ENTRIES SUPPLIED ::
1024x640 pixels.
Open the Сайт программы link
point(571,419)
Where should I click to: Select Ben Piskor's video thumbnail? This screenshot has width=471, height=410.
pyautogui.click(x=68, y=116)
--
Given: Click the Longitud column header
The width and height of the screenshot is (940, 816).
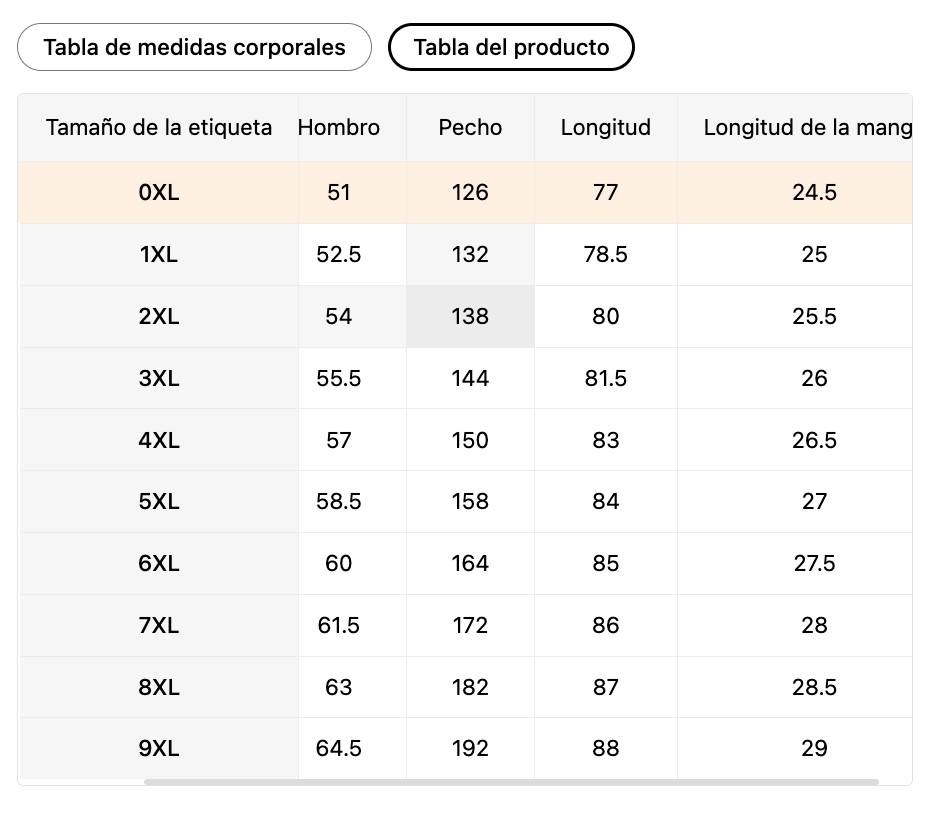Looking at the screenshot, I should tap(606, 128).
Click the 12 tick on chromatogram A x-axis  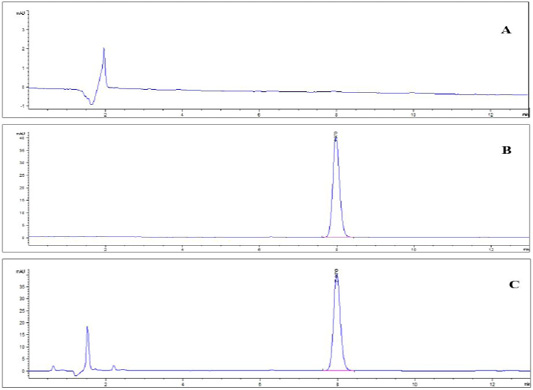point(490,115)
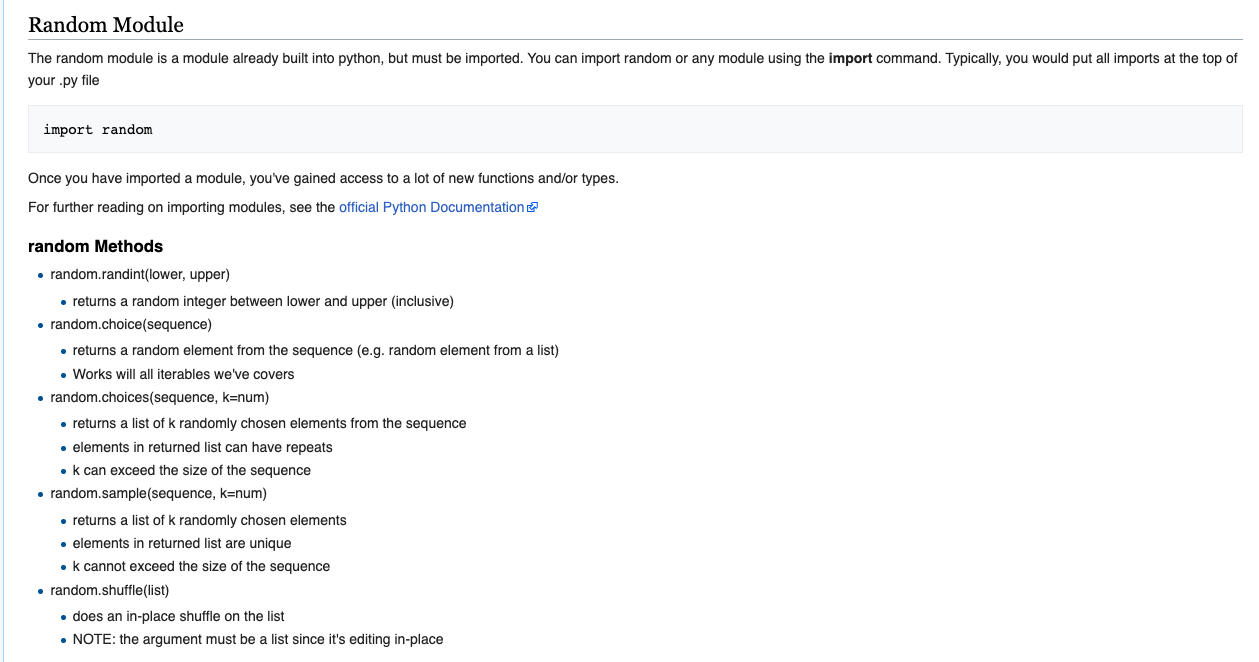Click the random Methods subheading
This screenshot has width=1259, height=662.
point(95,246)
==
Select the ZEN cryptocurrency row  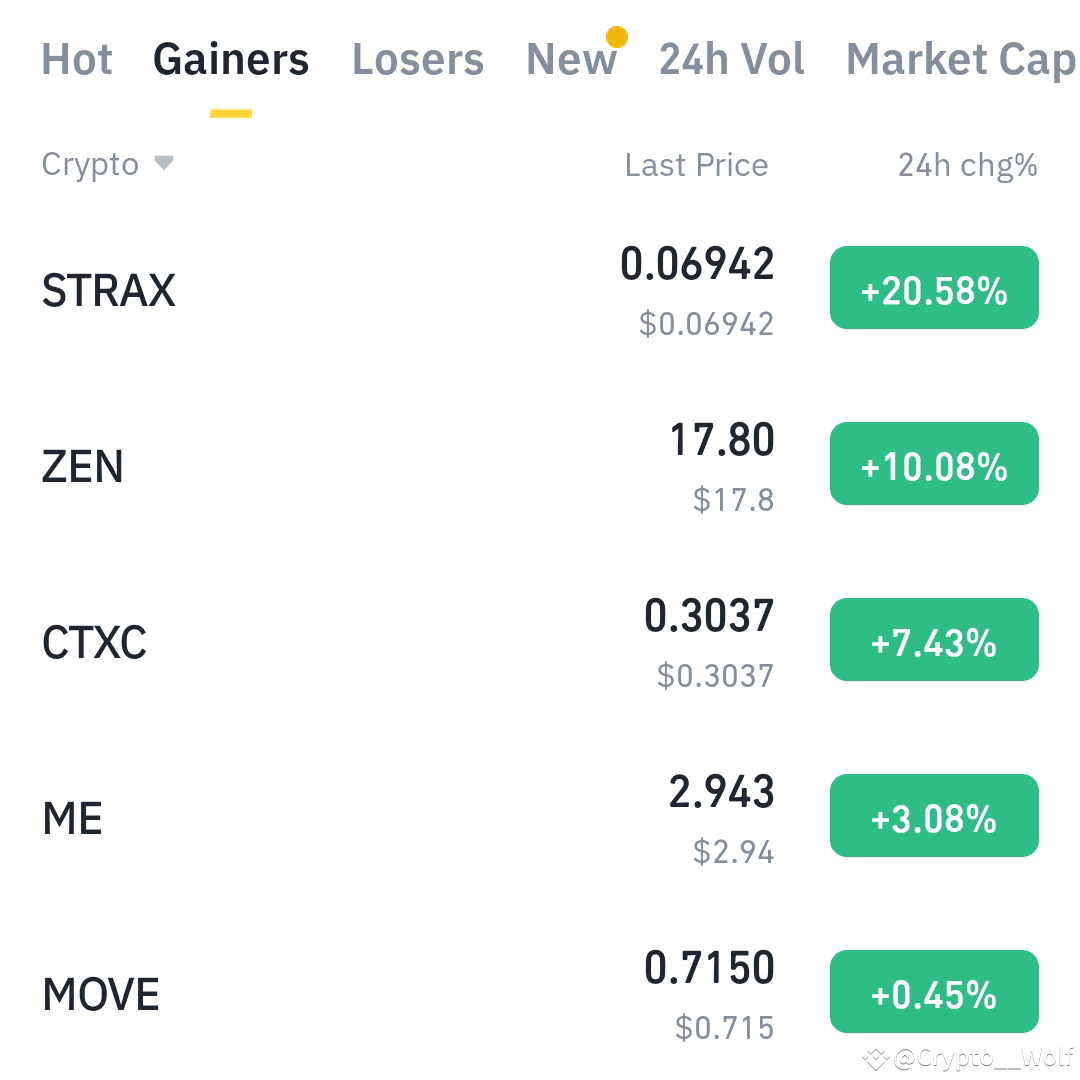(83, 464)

WHAT IS ASKED ::
Please render the items as a numbered list, starting with the line that contains "1024x640 pixels." and going on through the line that contains "pyautogui.click(x=68, y=116)", with blank lines left out. Include only those lines.

WRITTEN REPLY ::
1. 1024x640 pixels.
2. Open the Сайт программы link
3. point(571,419)
4. Where should I click to: Select Ben Piskor's video thumbnail? This screenshot has width=471, height=410.
5. pyautogui.click(x=68, y=116)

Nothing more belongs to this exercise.